“Nuova catastrofe umanitaria”: minoranze irakene sotto il tiro dei curdi
Erbil (AsiaNews) – Una “nuova catastrofe umanitaria” si annuncia per le minoranze etiche e religiose nel nord Iraq. Presi in mezzo nella lotta curdo-araba per il controllo della Piana di Ninive, esse rischiano di essere spazzate via dopo una presenza millenaria nel Paese dei due fiumi. A lanciare l'allarme è l'organizzazione per la difesa dei diritti umani Human Rights Watch (Hrw). Nel suo ultimo rapporto dal titolo “Su un territorio vulnerabile”, l'Ong afferma che cristiani, yazidi, shabaki e turcomanni “sono presi come bersaglio nel conflitto fra arabi e curdi per il controllo del territorio e delle risorse della provincia di Ninive”, di cui Mosul è la capitale.
Il documento è particolarmente critico delle politiche e delle strategie adottate dalle autorità della regione semiautonoma del Kurdistan per estendere di fatto la sua influenza sui territori contesi da anni con la comunità araba: da Sinjar (nel nordovest dell'Iraq) a Mandali (nella provincia di Diyala), passando per Kirkuk.
Hrw denuncia i pressanti sforzi – condotti attraverso intimidazioni verbali, fisiche, mazzette e anche il dispiegamento di forze militari – del governo di Erbil di “curdizzare” le minoranze presenti nell'area per assicurarsi appoggio elettorale e politico.
Allo stesso tempo, le forze curde mirano anche a mettere a tacere le voci di dissenso. Non mancano casi di “detenzioni e arresti arbitrari, atti di intimidazione e in certi casi a violenze a bassa intensità contro le minoranze che sfidano il controllo del governo regionale sui territori contesi”. In questo senso i cristiani sono le prime vittime, essendo la comunità di minoranza più consistente (circa 400mila individui).
Fonti di AsiaNews nei villaggi della Piana di Ninive (zona storica dei cristiani iracheni), in cui il governo curdo vorrebbe istituire un vero e proprio “ghetto” cristiano con il pretesto di una maggiore sicurezza, confermano la situazione. “La persecuzione di noi cristiani da parte dei curdi è ormai una realtà che nessuno può negare”, racconta un giovane caldeo padre di famiglia ed emigrato da Baghdad al nord. “Sospetti sempre più fondati – aggiunge l'uomo, chiedendo l'anonimato - indicano nei curdi i responsabili anche di rapimenti e uccisioni di nostri sacerdoti contrari al progetto della Piana di Ninive e delle pressioni che subiscono i fedeli a Mosul, costretti così a emigrare all'estero”.
Ma il nodo cruciale rimane Kirkuk. Qui un'eventuale alleanza politica con i cristiani garantirebbe ai curdi il controllo sicuro di un'area di grande importanza economica e strategica.
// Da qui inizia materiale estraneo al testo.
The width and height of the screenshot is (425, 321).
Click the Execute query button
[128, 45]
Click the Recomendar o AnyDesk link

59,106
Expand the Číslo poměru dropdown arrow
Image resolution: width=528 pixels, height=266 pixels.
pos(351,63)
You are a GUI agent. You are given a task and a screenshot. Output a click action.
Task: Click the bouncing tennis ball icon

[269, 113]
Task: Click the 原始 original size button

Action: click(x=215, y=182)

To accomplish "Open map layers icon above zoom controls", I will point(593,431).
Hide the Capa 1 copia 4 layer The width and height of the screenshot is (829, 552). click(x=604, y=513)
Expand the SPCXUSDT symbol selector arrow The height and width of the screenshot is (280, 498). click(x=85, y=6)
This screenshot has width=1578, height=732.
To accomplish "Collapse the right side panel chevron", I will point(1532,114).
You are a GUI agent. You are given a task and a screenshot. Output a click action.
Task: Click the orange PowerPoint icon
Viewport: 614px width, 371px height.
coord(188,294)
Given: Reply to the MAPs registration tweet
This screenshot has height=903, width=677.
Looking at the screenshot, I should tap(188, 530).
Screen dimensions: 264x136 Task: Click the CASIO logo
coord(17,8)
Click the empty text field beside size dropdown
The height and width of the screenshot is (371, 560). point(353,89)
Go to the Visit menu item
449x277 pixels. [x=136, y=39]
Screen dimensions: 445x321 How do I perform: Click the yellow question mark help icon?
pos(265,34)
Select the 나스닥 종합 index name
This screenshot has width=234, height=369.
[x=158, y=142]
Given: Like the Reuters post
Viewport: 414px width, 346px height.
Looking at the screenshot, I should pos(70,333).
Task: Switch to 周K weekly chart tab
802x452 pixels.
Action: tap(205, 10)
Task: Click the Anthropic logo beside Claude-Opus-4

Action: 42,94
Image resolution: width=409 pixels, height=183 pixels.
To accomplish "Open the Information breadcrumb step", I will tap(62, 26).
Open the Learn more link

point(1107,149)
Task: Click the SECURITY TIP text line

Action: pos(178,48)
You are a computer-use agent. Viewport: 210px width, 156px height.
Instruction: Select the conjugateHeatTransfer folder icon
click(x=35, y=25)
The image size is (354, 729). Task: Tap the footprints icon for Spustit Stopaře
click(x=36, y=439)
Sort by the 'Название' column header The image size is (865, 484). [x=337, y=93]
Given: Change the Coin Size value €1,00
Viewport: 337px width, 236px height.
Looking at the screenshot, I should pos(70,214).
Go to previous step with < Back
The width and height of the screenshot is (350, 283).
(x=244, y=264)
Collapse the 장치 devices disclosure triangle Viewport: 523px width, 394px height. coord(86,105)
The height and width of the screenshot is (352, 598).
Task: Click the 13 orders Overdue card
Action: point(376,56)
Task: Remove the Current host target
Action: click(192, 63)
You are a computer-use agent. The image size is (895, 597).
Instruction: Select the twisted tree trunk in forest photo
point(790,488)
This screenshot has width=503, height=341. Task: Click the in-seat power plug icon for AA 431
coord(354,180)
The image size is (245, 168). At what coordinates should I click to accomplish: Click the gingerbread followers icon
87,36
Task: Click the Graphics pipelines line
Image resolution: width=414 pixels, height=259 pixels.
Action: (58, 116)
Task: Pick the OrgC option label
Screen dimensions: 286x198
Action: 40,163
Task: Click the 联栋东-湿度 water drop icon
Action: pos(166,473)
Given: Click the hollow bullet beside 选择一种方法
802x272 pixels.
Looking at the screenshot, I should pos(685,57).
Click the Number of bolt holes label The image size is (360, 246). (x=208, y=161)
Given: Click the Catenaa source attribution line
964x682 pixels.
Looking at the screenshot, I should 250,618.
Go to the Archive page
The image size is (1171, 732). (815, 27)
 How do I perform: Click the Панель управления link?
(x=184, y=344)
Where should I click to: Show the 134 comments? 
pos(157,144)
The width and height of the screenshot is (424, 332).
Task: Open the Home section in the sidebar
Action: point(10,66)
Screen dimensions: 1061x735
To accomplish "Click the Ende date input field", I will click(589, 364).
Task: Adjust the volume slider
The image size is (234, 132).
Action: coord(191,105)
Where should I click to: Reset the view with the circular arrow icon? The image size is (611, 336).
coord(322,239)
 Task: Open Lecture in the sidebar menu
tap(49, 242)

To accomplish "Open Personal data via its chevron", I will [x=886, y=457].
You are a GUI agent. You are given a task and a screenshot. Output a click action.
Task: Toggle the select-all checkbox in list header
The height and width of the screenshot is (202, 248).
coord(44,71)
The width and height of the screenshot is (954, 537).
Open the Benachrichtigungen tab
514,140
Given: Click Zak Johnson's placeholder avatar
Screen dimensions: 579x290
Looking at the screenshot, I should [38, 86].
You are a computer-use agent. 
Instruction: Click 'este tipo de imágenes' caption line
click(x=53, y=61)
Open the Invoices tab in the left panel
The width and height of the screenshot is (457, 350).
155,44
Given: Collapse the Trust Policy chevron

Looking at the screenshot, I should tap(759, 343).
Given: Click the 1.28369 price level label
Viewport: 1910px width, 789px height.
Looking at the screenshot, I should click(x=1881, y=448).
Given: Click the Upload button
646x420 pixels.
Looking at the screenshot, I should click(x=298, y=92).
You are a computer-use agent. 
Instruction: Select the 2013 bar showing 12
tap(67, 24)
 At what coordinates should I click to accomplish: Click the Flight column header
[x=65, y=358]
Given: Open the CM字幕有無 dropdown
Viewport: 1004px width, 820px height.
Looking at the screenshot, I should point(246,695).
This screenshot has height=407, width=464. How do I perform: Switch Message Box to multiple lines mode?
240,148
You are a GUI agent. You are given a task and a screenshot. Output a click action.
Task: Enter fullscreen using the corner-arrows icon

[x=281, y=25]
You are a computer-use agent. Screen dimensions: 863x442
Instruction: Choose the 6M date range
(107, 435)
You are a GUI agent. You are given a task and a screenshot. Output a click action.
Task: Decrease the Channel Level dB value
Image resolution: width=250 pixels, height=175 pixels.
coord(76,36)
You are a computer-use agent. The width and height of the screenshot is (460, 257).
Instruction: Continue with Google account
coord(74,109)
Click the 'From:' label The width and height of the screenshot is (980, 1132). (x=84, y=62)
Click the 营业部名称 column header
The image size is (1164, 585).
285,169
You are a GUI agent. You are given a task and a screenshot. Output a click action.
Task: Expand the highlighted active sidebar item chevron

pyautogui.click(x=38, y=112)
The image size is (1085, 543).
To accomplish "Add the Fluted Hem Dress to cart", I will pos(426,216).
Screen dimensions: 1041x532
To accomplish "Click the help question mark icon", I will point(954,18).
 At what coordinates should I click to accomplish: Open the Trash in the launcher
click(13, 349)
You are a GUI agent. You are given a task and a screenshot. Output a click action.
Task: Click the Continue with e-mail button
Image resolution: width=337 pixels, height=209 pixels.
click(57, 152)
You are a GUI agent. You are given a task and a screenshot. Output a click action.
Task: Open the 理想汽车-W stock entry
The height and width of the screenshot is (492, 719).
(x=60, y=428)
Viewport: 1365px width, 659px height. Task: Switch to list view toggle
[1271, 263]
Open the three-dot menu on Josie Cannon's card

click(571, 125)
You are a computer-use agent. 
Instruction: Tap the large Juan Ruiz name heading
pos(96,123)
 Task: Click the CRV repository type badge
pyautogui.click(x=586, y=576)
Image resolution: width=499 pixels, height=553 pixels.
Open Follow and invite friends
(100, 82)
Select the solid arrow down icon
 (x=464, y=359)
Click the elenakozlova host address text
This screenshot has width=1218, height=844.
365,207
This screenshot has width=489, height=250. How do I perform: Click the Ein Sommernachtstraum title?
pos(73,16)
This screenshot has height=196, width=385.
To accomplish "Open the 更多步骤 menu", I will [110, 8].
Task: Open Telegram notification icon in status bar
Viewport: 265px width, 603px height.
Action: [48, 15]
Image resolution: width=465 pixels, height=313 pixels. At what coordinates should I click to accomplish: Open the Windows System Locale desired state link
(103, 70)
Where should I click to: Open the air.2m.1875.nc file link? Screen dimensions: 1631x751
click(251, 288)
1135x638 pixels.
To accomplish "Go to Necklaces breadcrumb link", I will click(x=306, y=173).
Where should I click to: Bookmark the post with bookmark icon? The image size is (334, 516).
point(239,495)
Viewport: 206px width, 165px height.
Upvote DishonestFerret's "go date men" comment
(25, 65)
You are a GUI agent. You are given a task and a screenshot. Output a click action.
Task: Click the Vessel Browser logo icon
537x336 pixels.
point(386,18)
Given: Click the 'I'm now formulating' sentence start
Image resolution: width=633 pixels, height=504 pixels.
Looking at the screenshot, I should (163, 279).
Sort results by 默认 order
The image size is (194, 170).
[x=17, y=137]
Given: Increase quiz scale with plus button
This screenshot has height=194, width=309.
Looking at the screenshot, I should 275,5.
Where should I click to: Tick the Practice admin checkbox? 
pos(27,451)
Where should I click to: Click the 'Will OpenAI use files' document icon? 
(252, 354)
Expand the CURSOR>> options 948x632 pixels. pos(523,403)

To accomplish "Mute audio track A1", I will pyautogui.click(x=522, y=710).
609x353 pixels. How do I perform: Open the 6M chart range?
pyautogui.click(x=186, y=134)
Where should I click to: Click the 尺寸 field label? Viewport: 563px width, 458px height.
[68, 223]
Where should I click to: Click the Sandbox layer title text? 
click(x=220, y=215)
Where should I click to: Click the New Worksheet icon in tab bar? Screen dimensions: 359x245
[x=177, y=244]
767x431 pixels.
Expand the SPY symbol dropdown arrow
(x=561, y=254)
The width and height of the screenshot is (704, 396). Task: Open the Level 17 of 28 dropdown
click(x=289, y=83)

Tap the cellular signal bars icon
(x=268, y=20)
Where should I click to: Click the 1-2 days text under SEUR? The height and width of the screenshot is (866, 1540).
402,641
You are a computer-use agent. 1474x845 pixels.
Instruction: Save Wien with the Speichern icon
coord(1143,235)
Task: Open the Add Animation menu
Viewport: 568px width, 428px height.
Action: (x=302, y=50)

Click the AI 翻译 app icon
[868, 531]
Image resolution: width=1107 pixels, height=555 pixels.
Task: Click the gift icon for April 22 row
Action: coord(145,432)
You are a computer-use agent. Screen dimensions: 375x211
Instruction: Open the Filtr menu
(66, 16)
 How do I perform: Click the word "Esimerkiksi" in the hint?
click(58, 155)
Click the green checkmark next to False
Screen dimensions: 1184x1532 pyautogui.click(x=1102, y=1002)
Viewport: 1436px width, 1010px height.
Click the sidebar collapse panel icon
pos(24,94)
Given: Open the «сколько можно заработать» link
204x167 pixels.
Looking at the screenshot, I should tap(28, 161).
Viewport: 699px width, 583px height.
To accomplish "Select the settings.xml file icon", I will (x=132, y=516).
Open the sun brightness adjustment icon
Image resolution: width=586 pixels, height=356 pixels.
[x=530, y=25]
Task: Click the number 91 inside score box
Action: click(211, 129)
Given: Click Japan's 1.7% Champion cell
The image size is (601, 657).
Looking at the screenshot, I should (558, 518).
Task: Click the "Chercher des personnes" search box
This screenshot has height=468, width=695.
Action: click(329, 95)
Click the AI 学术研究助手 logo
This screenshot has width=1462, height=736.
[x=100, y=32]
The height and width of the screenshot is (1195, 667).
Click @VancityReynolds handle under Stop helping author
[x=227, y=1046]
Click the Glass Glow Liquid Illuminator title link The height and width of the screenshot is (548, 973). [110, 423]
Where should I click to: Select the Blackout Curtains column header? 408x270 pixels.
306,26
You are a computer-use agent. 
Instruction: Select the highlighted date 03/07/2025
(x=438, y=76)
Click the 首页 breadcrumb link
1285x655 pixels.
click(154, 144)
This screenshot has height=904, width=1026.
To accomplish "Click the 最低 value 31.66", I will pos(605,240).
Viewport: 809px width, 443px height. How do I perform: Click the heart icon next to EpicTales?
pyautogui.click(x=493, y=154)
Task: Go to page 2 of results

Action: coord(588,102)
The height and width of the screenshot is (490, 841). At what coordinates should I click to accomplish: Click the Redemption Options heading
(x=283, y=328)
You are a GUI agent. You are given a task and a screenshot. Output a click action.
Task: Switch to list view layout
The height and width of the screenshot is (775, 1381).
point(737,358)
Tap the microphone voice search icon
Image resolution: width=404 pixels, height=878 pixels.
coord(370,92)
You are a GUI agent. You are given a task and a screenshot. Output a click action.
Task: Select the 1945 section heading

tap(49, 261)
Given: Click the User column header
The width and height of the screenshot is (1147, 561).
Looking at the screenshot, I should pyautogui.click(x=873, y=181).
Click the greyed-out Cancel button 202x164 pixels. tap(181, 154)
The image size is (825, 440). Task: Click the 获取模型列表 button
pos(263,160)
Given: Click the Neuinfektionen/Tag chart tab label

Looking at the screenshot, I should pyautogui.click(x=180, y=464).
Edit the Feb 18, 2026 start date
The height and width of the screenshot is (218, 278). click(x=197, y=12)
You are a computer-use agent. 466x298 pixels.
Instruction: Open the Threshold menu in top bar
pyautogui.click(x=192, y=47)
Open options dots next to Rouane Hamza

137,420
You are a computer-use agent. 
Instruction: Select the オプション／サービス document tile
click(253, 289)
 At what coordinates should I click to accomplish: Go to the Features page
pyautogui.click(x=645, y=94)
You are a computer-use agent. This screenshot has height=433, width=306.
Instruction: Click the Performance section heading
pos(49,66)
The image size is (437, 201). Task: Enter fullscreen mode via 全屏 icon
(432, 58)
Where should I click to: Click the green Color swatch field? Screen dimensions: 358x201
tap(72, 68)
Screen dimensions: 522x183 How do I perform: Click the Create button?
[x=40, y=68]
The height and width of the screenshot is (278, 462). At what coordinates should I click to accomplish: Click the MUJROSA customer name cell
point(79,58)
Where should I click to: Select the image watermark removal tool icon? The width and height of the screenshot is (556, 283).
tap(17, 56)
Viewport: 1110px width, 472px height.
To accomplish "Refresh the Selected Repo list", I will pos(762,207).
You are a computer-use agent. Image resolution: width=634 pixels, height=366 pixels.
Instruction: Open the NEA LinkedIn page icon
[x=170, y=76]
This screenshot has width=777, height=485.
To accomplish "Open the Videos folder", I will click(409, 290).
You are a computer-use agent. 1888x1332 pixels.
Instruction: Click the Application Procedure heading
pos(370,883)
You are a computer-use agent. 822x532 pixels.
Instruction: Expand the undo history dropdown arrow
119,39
É proprio a Kirkuk che si trova il più ricco giacimento petrolifero d'Iraq e proprio sullo status da assegnare alla città si attende da anni un referendum che non si riesce ad organizzare per le pericolosi tensioni che la consultazione politica potrebbe scatenare. L'anno scorso il sito Ankawa.com raccontava che i funzionari del dipartimento curdo per gli Affari dei cristiani - costola del ministero delle Finanze retto dal controverso Sarkis Aghajan – prima di distribuire gli aiuti umanitari mensili destinati ai profughi interni, hanno raccolto firme tra i cittadini per l’annessione della Piana di Ninive al Kurdistan. A chi non firmava venivano negate le razioni di cibo.
I vertici della Chiesa caldea locale, in particolare l'arcivescovo caldeo di Kirkuk, mons Louis Sako, hanno denunciato il piano di “curdizzazione” dei cristiani, invocando la protezione della comunità da parte del governo centrale e delle truppe americane. Ma sono in molti i fedeli che, migrati in Kurdistan per questioni di sicurezza, ora lamentano il “silenzio” delle autorità religiose sulle politiche persecutorie del governo di Erbil. Alcuni fedeli raccontano addirittura che alcuni sacerdoti “appoggiano esplicitamente i progetti curdi e appoggiano le campagne elettorali del Pdk”, il partito del presidente Barzani.